The leftwing Young Socialist group has handed in the necessary signatures to force a nationwide vote on its proposal to increase tax on capital revenue in Switzerland.
The initiative intends to tax dividends and interest on wealth by a factor of 1.5 compared with regular income tax.
The campaigners argue that the wealth gap between the rich and average-earners has been growing dramatically, especially because of low tax competition between the 26 cantons which levy taxes autonomously.
“It is time to introduce a fair tax system. Ninety-nine percent of the population must earn a salary to make a living.
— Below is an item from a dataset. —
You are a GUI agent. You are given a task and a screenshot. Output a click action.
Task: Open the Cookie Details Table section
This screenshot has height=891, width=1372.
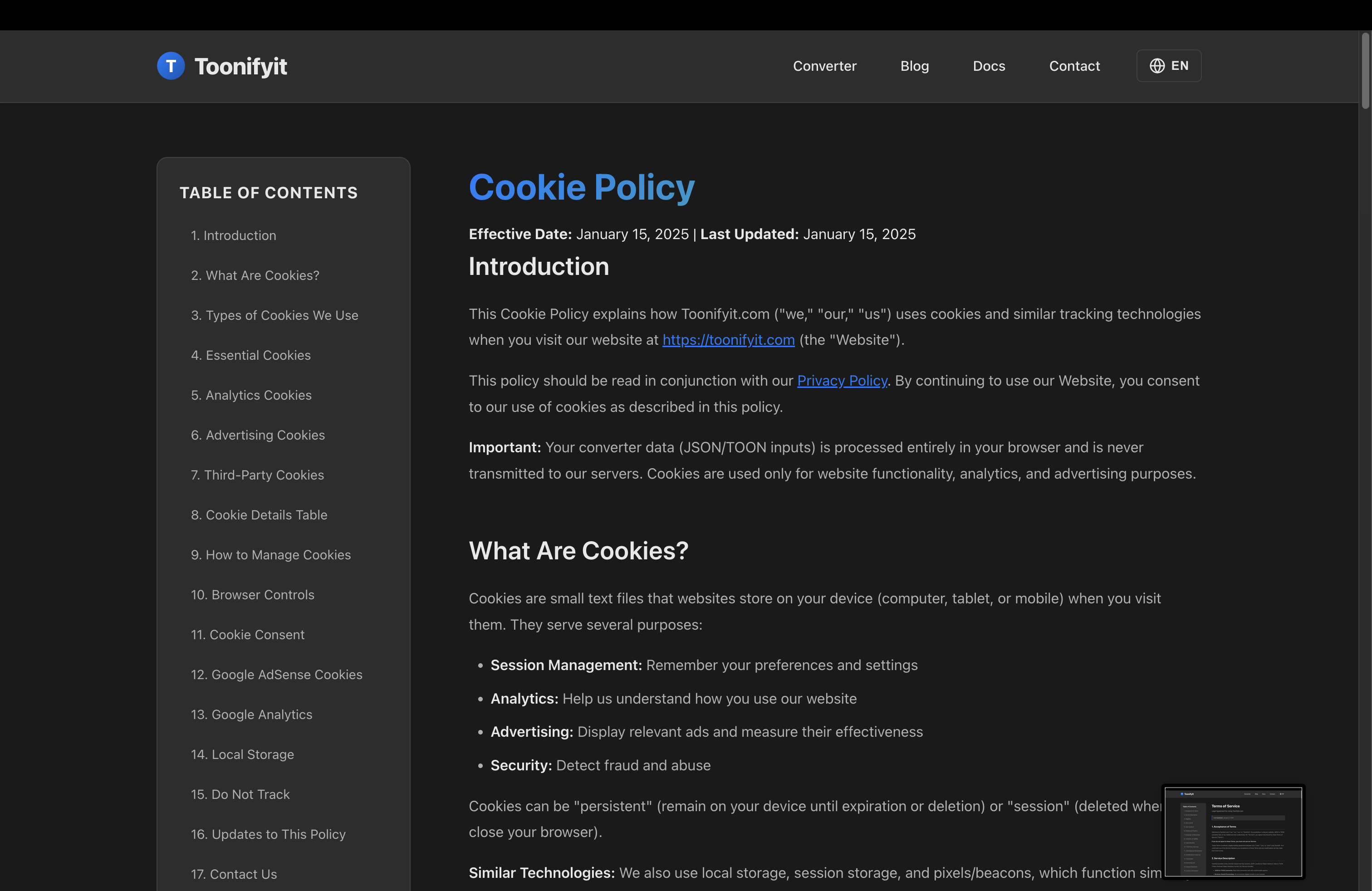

They work for the wealthiest 1% of the citizens,” said Tamara Funicello, president of the Young Socialistsexternal link, on Tuesday.
The extra revenue should be used to ease the tax burden on low and medium-income earners, according to the initiative committee.
The group said it had collected more than 134,000 signatures during its campaign for tax justice, which began in October 2017.
Parliament still has to debate the initiative before the government sets a date for a vote.
In a separate move, a people’s initiative has been launched to overhaul the mandatory occupational pension scheme.
The campaigners, including mainly rightwing and centre-right politicians, want to introduce a flexible minimum interest rate on accumulated pension capital, scrapping the current rate fixed at 6.8%.
The aim is to adapt pension benefits and the retirement age to general life expectancy in a bid to create a “sustainable and fair system”, according to the initiative committee.
It has 18 months to collect the necessary signatures to force a nationwide vote, following the publication of the initiative text by the Federal Chancelleryexternal link.
The mandatory occupational pension scheme is part of Switzerland’s three-tier social security system, but experts have warned that the growing number of older people is putting the onus on the young generation to finance pensions.